== How to complete this task ==
Search the entries below for "logo", and copy each line where it appears.

Stored data entries
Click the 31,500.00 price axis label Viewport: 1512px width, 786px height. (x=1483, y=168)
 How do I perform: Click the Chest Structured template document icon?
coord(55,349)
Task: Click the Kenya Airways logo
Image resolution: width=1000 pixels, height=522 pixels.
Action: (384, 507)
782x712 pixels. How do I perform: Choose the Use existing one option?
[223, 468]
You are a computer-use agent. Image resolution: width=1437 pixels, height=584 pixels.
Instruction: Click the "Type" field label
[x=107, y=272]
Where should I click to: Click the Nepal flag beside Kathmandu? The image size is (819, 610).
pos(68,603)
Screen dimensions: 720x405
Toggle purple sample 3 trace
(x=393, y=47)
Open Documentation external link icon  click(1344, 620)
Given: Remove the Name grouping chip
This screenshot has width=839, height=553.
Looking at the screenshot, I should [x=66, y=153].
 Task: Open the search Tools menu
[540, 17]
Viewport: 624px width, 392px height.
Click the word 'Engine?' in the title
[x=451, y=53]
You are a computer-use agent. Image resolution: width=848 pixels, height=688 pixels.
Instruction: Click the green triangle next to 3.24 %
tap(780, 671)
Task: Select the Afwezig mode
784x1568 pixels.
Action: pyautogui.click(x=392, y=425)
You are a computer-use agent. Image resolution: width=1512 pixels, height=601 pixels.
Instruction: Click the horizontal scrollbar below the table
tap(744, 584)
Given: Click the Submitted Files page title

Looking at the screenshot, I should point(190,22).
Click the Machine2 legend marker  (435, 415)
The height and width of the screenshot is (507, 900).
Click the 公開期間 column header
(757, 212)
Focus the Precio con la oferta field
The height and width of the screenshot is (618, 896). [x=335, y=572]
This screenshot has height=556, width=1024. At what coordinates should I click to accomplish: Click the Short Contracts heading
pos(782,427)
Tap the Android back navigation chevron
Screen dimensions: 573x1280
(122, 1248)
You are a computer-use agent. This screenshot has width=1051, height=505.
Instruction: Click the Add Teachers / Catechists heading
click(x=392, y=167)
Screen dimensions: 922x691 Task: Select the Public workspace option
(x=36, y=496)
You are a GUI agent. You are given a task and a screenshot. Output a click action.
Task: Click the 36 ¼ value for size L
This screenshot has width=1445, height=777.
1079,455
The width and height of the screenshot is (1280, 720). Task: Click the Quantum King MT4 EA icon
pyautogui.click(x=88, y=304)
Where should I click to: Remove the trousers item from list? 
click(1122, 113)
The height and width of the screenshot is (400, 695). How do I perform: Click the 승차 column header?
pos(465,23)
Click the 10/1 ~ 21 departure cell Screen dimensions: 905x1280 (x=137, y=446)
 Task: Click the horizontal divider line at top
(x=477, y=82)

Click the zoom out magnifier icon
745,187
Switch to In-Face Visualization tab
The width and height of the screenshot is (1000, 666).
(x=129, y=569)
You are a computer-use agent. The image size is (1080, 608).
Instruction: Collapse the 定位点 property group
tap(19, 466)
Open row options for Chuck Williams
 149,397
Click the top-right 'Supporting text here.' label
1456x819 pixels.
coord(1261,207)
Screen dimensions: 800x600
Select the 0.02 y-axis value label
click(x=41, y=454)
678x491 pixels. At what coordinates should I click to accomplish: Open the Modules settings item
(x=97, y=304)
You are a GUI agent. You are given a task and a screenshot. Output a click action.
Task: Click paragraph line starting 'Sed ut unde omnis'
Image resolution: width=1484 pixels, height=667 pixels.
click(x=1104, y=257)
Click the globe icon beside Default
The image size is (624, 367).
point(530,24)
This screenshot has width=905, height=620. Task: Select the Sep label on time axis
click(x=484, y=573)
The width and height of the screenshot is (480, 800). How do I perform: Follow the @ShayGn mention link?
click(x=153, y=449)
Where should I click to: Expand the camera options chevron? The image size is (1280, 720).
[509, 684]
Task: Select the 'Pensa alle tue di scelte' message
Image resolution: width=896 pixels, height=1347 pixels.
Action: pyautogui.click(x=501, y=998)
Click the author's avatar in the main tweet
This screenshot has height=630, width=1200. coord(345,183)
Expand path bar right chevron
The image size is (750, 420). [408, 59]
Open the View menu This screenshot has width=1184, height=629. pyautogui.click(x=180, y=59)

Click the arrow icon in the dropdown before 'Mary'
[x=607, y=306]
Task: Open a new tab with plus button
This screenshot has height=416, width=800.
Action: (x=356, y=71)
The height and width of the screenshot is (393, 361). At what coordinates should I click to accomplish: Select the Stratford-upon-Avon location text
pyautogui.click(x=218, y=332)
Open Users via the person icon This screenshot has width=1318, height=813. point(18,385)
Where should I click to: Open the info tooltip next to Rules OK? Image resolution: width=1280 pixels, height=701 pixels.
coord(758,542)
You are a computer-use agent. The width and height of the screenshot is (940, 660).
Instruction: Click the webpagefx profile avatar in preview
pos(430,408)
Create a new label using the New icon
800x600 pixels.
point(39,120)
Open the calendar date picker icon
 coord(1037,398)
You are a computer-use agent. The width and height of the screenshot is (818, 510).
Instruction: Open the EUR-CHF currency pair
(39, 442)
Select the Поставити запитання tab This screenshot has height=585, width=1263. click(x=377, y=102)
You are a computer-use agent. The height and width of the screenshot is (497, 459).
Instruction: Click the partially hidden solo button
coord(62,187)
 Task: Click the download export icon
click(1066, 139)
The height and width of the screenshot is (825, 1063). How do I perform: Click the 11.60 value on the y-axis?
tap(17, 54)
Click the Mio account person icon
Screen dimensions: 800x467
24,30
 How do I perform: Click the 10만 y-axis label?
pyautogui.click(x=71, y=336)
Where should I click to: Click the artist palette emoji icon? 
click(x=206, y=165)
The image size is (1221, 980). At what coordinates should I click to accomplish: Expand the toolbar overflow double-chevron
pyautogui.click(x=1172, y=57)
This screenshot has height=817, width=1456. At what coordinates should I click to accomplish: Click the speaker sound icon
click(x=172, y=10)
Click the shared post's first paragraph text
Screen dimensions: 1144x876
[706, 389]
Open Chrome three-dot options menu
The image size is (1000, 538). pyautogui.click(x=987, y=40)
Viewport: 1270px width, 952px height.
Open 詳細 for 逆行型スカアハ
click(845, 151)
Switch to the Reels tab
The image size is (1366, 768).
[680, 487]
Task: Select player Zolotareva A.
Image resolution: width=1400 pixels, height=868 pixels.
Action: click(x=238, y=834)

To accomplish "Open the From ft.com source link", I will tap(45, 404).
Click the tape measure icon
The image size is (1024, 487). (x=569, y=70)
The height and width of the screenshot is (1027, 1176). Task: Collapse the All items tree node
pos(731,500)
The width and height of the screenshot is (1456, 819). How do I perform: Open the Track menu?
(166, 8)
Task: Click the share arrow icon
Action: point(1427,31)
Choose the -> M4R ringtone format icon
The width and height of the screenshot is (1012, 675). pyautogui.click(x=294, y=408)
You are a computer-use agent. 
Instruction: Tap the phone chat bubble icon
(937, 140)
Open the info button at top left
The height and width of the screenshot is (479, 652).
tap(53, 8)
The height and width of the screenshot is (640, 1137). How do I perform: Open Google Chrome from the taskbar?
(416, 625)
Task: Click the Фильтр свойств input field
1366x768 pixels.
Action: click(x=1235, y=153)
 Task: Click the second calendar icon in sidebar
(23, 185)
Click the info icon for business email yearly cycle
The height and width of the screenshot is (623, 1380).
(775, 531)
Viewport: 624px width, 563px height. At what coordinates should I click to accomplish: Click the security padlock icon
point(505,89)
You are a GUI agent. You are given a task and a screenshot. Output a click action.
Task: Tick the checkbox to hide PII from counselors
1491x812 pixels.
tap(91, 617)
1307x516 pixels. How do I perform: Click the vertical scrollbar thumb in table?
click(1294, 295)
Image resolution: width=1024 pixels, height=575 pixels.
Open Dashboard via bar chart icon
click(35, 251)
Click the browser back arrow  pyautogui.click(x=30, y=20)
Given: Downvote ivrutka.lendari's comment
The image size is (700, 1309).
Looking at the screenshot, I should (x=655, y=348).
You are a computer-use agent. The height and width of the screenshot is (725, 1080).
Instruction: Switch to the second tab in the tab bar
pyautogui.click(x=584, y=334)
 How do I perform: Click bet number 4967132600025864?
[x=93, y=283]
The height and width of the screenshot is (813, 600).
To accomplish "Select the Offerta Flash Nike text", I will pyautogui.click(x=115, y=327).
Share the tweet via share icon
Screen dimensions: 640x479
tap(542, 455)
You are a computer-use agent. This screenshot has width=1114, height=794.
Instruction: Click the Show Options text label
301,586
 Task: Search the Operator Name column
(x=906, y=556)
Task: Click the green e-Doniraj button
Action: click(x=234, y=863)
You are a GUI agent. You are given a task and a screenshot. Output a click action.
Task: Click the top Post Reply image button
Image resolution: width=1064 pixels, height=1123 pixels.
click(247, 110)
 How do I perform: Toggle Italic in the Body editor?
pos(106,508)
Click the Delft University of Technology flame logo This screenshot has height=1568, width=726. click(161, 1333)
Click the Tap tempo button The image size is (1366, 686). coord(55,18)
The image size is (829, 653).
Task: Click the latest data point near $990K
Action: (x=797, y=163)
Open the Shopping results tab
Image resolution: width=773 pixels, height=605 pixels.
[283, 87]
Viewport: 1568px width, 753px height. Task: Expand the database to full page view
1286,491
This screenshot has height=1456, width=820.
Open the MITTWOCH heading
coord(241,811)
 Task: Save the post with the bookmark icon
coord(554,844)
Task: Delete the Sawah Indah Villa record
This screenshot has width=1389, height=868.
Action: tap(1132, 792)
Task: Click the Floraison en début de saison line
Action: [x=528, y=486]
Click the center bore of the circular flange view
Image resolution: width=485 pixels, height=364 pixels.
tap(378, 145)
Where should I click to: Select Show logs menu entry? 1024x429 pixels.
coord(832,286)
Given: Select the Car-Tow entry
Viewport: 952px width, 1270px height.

== Solution for this task ==
Task: Click the Kenya Airways logo
Click the Delft University of Technology flame logo This screenshot has height=1568, width=726. click(161, 1333)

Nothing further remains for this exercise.